══ Information given ══

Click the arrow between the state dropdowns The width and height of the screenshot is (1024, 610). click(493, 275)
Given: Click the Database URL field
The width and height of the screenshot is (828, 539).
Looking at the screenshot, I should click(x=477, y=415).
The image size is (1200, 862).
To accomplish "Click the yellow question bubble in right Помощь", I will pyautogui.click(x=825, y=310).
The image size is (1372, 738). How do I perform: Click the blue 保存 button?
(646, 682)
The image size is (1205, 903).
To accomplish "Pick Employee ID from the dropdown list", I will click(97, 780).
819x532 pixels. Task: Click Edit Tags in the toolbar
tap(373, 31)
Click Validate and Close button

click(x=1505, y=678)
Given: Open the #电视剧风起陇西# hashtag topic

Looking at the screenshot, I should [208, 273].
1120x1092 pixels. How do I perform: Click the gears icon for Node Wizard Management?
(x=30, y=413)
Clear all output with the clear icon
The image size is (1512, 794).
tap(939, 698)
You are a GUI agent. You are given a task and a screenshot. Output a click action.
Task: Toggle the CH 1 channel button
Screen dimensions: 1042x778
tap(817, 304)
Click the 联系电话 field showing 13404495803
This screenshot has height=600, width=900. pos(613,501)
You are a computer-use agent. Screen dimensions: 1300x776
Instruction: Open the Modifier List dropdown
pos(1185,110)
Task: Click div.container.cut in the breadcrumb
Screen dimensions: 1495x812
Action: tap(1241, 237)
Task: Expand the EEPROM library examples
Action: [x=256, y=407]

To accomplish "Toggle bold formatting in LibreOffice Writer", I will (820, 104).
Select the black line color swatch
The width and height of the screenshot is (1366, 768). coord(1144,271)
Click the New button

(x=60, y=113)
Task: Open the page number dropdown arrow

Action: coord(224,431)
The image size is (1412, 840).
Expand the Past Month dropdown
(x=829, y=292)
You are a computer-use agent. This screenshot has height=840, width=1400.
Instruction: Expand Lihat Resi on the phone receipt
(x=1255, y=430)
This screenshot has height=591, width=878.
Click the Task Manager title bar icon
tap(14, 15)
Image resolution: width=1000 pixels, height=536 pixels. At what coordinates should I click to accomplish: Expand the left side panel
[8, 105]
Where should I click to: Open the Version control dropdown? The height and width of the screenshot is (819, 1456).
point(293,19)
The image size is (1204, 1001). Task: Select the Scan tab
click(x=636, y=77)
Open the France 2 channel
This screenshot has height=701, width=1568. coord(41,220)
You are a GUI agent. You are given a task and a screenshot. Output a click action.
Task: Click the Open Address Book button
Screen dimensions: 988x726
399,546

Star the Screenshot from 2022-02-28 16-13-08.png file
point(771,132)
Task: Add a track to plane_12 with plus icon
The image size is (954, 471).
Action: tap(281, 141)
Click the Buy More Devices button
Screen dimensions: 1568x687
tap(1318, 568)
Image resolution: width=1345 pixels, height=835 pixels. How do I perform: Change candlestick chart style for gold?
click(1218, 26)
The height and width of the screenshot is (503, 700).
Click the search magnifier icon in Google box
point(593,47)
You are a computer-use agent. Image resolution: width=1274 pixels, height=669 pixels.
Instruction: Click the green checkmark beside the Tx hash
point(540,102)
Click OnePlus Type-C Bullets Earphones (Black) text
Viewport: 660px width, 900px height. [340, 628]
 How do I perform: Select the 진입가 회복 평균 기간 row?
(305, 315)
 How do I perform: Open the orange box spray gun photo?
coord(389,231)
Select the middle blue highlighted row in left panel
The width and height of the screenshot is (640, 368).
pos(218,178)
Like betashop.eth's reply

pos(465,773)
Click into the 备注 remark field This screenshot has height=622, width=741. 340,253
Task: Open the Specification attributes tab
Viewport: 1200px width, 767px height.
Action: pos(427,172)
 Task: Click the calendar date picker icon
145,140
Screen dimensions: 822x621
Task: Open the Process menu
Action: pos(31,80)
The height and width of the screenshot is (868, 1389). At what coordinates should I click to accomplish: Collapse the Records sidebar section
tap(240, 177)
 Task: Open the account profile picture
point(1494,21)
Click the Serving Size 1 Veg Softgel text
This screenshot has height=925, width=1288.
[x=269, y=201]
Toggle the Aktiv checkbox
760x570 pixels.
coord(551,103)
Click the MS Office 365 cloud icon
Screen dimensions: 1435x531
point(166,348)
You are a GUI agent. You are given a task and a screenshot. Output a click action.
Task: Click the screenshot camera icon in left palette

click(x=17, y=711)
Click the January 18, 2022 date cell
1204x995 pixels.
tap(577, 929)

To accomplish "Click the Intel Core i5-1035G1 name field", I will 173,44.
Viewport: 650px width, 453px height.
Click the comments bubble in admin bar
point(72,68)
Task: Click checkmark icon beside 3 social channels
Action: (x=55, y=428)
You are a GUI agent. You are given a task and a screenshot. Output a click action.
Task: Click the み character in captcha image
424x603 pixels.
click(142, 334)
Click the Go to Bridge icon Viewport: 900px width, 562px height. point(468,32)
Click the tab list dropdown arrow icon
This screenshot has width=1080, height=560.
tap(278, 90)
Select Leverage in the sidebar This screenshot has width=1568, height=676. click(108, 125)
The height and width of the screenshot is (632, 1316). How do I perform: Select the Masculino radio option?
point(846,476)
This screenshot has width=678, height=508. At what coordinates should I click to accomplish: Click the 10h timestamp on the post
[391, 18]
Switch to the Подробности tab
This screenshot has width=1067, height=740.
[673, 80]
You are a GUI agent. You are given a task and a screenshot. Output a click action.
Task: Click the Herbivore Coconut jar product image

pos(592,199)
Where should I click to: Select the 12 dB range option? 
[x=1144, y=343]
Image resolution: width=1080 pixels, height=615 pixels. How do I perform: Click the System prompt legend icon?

═══

## Description of the task:
Lay out as a numbered list the lines starting with the line containing "The height and width of the screenshot is (503, 700)." and going on through the line containing "point(540,102)", leaving out any blank lines.

## Response below:
1. The height and width of the screenshot is (503, 700).
2. Click the search magnifier icon in Google box
3. point(593,47)
4. You are a computer-use agent. Image resolution: width=1274 pixels, height=669 pixels.
5. Instruction: Click the green checkmark beside the Tx hash
6. point(540,102)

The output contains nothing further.